At Purple Ninja we try our absolute best to meet the latest security standards and do everything the way it should be. We don't take shortcuts.
All Purple Ninja servers have IPTables implemented, and exceptions are only made on an as needed basis (default-deny). So the only incoming connections that are allowed are the ones we choose. Specifics are available below:
All servers have brute-force preventive measures in place.
Server databases are independent; so should a website be attacked, no others would be compromised. Internal connections keep things in sync.
All of our websites that have user login systems utilise HTTPS as standard, so all data, even when not logged in, is encrypted.
All connections to our servers are logged, so we can see if anyone's doing anything suspicious!
All servers are always running the latest OS software, so important security updates are always up-to-date.
All 3rd party software required for our websites to function is also updated regularly.

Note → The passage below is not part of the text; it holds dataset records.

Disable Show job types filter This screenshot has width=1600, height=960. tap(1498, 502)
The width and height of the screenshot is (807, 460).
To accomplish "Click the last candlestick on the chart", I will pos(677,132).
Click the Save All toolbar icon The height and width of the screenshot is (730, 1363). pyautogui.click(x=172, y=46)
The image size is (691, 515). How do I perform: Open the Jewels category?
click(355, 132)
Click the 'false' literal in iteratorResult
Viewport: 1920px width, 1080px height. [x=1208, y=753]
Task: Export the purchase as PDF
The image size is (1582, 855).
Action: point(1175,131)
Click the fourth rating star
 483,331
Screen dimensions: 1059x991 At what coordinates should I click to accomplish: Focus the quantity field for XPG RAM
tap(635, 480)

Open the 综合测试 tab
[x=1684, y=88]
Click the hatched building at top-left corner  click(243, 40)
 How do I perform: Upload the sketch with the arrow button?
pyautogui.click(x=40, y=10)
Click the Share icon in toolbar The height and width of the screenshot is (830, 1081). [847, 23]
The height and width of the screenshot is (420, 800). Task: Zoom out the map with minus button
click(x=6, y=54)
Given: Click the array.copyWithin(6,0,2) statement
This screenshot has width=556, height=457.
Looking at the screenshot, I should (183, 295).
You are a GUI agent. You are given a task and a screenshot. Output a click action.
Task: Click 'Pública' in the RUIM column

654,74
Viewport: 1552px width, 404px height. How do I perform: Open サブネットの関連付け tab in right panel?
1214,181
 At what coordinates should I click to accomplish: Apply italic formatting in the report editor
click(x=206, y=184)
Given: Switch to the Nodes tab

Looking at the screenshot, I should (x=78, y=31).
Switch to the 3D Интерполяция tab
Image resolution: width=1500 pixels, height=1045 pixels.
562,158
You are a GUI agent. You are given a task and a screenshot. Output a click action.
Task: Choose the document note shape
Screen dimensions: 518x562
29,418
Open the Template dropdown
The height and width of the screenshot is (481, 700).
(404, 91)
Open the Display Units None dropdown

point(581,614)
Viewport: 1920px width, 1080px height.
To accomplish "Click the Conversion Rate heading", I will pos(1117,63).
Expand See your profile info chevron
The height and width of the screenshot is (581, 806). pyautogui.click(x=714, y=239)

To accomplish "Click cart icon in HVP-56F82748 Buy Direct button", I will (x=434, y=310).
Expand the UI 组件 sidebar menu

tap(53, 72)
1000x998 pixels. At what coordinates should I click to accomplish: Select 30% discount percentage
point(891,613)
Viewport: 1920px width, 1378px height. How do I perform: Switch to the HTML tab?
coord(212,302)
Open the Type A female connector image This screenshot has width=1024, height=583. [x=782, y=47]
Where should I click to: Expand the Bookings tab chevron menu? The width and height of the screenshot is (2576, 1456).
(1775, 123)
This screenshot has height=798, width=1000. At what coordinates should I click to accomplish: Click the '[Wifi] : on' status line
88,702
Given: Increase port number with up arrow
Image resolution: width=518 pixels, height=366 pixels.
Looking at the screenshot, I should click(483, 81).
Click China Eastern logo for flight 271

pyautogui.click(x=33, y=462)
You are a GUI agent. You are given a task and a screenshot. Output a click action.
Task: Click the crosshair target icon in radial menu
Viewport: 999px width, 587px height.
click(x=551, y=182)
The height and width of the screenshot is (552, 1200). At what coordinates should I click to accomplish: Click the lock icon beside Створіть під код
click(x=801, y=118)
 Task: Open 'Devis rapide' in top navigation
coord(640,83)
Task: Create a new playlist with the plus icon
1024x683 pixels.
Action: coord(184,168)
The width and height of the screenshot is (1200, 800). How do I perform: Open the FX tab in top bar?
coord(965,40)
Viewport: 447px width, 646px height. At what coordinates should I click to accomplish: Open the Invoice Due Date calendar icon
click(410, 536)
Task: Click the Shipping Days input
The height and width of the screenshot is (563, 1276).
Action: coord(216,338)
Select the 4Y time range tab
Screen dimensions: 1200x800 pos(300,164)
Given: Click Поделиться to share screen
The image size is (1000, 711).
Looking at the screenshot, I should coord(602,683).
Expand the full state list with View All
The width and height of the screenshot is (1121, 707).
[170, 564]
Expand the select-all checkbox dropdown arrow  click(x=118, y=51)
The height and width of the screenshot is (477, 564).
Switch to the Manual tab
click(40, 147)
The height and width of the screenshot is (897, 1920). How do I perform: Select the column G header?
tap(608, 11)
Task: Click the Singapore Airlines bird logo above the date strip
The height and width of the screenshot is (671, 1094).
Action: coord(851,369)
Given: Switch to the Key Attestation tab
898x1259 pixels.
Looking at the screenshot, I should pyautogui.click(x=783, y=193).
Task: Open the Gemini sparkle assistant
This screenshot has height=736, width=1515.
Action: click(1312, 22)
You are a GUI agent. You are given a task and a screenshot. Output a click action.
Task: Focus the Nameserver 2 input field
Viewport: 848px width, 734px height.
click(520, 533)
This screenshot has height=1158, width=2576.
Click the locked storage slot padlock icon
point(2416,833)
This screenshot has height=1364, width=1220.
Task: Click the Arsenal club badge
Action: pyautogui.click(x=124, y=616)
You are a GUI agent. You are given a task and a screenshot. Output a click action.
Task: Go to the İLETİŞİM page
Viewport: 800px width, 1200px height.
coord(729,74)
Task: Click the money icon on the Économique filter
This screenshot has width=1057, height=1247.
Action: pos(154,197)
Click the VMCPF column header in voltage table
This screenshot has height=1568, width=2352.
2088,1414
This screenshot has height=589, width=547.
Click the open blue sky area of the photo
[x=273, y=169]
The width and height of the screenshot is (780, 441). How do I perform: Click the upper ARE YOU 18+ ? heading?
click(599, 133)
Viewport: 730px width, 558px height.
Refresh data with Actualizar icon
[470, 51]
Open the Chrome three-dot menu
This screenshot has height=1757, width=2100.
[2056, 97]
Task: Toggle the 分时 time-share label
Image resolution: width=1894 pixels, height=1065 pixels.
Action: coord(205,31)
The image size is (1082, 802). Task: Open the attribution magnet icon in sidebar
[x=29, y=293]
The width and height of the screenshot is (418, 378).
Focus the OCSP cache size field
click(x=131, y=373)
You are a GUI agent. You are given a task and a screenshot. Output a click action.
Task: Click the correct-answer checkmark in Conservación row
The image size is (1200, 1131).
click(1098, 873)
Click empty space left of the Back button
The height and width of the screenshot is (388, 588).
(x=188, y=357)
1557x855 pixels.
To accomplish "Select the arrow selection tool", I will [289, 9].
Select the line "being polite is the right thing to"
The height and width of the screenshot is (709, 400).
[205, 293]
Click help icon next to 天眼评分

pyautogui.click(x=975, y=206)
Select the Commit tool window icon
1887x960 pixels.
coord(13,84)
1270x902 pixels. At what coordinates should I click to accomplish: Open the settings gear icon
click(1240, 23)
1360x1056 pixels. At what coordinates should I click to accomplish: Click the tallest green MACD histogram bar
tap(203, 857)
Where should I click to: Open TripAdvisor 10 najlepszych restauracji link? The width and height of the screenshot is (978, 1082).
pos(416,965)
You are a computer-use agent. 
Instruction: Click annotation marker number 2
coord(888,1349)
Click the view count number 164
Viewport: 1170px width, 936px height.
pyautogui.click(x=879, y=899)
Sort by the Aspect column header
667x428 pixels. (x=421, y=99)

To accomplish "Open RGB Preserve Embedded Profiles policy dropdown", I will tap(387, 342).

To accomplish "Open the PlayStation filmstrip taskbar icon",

All Purple Ninja Websites are written to protect against SQL Injection attacks through prepared statements and strict server-side validation & sanitisation.
All user-input is escaped by default both on input and when displayed to users, so malicious XSS attacks are safely prevented. Where HTML parsing is required to display things like line-breaks, HTML Purifier is used to parse only specific tags.
All passwords are hashed and salted before being entered into our databases, so we never see user passwords. We only see a randomly generated series of characters, which represents your password after it's been encrypted.
A nice way of getting your head around this is with a simple math equation. So if you had the numbers 4 and 15, These squared and then multiplied together would generate the number 3600 (4² x 15²). So if you only knew that the end-result was 3600 and you didn't know how many numbers you started with, working out these two initial numbers would be very difficult if not impossible; as there are hundreds of different combinations of numbers that would produce this. Imagine something thousands of times more complex than the sum above, and that end-result is what we store. So the only way to get this encrypted password is to enter the correct password when logging in.
Your unencrypted password is never logged.
Our servers are divided between 2 great hosts (Zare and Linode), so should there ever be issues with one; our entire network can be transferred to the other within minutes. We have a failover system in place that will do this automatically should the event ever arise.
Our server hosts have extremely high level network-redundancy, which means that DDoS attacks are mitigated passively; so our servers never go down due to malicious attacks.
At the date of last updating this (August 2014), our uptime is clocked at 99.96% since July 2013 (monitored at a one-minute resolution with Pingdom). We pride ourselves in updating all of our websites dynamically, so no downtime is required.
We utilise an Anycast+ network for our DNS with DNSMadeEasy. This is the fastest load balancing system for DNS globally, and provides the best redundancy for DNS that exists.